Now, the fact is, anything that requires you to monitor yourself that self-consciously has got to be problematic. And anything that leaves you feeling one false thought will lead to dire consequence is bound to make anyone a bit neurotic. Denying what you feel--and we all have a mix of good and bad feelings from moment to moment--takes away energy. "Blocking" all negative thoughts is actually an energy draining activity. We must live in the moment, and no one's moments are all good and happy. Trying to control how we think and feel and respond at all moments drains life of spontaneity, and while we may wish to be positive forces in the universe at all times, NO ONE is, not 24/7.

It is not Byrne's encouragement that I'm negating. It is the intensity being suggested in the pursuit of the positive goals.

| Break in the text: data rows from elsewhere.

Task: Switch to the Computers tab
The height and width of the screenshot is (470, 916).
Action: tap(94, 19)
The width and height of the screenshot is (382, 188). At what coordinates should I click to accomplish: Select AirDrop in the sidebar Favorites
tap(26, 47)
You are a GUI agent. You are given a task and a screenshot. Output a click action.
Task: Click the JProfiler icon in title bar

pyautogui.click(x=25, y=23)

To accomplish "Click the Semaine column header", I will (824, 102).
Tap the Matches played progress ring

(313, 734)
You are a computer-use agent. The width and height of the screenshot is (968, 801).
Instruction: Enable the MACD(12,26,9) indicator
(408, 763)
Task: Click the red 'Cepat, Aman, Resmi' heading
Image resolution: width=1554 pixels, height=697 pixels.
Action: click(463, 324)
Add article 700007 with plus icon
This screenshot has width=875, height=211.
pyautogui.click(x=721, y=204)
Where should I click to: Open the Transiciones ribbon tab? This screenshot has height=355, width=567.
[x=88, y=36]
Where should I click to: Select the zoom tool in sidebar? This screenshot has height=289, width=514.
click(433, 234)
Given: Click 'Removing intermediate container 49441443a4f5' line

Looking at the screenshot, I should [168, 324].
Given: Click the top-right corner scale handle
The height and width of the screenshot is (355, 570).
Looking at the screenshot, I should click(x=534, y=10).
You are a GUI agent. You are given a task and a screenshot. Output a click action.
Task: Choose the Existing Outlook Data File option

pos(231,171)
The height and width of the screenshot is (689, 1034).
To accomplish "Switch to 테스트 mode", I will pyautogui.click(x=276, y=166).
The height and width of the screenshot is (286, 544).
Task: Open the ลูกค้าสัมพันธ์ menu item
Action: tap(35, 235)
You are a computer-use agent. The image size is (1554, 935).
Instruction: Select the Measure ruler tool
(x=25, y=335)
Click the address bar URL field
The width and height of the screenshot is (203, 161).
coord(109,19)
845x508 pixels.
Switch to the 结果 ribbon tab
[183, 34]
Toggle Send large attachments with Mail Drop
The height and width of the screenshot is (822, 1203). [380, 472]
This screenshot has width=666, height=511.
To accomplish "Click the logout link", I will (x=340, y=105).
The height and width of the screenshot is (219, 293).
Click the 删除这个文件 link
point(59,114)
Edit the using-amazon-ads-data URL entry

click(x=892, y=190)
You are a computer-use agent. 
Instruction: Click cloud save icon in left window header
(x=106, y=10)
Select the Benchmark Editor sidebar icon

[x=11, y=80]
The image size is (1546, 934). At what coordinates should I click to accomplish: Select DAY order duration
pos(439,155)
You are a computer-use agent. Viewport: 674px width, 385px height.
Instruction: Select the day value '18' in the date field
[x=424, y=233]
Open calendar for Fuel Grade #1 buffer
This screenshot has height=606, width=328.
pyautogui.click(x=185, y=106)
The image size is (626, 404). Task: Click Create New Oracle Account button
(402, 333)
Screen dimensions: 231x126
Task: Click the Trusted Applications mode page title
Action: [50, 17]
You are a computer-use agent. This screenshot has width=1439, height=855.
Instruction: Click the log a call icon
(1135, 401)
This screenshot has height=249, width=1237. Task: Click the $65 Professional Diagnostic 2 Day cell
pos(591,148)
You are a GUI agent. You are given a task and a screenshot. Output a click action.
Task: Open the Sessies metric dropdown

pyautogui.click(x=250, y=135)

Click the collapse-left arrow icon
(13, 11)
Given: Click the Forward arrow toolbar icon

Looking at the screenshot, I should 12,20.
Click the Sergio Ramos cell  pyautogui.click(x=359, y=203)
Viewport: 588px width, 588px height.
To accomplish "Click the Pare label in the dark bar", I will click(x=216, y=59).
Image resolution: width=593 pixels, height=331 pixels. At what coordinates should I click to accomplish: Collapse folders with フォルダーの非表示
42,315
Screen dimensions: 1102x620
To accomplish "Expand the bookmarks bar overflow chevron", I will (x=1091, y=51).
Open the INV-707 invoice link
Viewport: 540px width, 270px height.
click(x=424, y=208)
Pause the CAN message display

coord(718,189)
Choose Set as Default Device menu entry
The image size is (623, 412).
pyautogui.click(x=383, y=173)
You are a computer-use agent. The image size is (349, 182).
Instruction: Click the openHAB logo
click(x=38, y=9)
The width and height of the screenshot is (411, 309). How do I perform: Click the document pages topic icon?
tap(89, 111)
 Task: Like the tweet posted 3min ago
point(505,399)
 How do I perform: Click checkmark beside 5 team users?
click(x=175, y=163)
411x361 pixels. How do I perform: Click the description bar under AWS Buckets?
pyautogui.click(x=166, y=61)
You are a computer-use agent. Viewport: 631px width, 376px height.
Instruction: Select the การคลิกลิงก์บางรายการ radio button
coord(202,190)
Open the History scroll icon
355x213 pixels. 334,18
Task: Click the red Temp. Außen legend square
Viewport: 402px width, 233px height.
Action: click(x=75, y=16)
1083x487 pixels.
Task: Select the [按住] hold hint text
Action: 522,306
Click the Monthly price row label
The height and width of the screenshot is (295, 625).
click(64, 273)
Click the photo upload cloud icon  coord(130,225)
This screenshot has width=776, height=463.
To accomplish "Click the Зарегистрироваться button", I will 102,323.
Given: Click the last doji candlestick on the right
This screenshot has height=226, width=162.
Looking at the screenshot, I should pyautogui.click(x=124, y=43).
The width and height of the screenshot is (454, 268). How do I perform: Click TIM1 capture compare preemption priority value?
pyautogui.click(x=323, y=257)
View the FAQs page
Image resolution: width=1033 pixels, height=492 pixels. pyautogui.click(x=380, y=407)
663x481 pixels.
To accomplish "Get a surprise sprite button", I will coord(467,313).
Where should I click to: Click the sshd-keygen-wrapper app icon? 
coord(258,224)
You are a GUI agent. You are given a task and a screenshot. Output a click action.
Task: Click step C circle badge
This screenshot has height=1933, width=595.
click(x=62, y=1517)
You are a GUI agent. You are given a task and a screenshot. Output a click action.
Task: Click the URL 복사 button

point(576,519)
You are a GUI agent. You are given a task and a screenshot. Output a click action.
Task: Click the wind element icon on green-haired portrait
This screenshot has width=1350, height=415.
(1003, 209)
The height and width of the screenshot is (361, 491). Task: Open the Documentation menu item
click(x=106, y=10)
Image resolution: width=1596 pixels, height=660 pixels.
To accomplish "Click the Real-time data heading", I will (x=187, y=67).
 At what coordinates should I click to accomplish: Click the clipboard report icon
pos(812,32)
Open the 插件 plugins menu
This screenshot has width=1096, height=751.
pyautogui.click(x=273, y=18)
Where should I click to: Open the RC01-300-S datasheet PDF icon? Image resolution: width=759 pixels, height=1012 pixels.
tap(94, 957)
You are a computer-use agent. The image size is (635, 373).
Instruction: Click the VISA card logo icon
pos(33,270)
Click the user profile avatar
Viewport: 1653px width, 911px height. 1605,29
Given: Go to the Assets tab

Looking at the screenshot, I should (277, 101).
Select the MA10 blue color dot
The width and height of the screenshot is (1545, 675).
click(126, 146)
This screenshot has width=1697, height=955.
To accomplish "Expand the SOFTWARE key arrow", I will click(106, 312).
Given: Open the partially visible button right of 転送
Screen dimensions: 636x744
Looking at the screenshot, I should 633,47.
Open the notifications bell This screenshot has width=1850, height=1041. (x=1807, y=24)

My recommendation: plant positive seeds in your brain as a matter of course. Indeed, do set goals, and do try to imagine living those positive fantasies. Such activities cannot but help. However, go with the flow--be honest with all your feelings and emotions and don't try to shut out those which may not please you or may not serve. Whatever that feeling you may have, it is yours and you must own it, otherwise the denial will cost you far more energy than the acceptance of it. Trying to control or hold onto life too tightly, be it a negative or even a positive moment, leads to a backing up, a constipation of the natural flow of life. We cannot control each moment in time, nor should we want to control it. The beauty and the discovery of life happens with ease, an ease that comes with acceptance. By going with and contributing to a natural flow, we grow, change, build. We participate, we don't stand on the sidelines waiting only for that we are sure is the good stuff. Sure, we may make mistakes, but by being involved in the process of even a mistake, we grow and learn. And this doesn't mean we don't make commitments -- indeed, a good relationship is continuous but not stagnant. Our love is not made of cement like a house's foundation but rather is loose and flowing, tethered perhaps but allowing for changes of current.

Healthy dialogue allows for contradiction, opposition. Byrne describes the law of attraction as like attracting like, but haven't we also heard that opposites attract? And don't we have evidence to support it? Magnets? Ying and Yang? James Carville and Mary Matalin?

In short, don't hold life to tightly. Yes, take the positive approach and dream as big and brightly as you can. Love as much as you can (which Byrne endorses). But to spend life cautiously, to act as if it all might break, to walk on eggshells constantly--that can't be conducive to good emotional health! Nature gives us the good and the bad as part of the cycle. If you want one part, you must accept the whole package.

But who knows? I'll finish the book. Maybe I'll change my mind. I'm staying positive.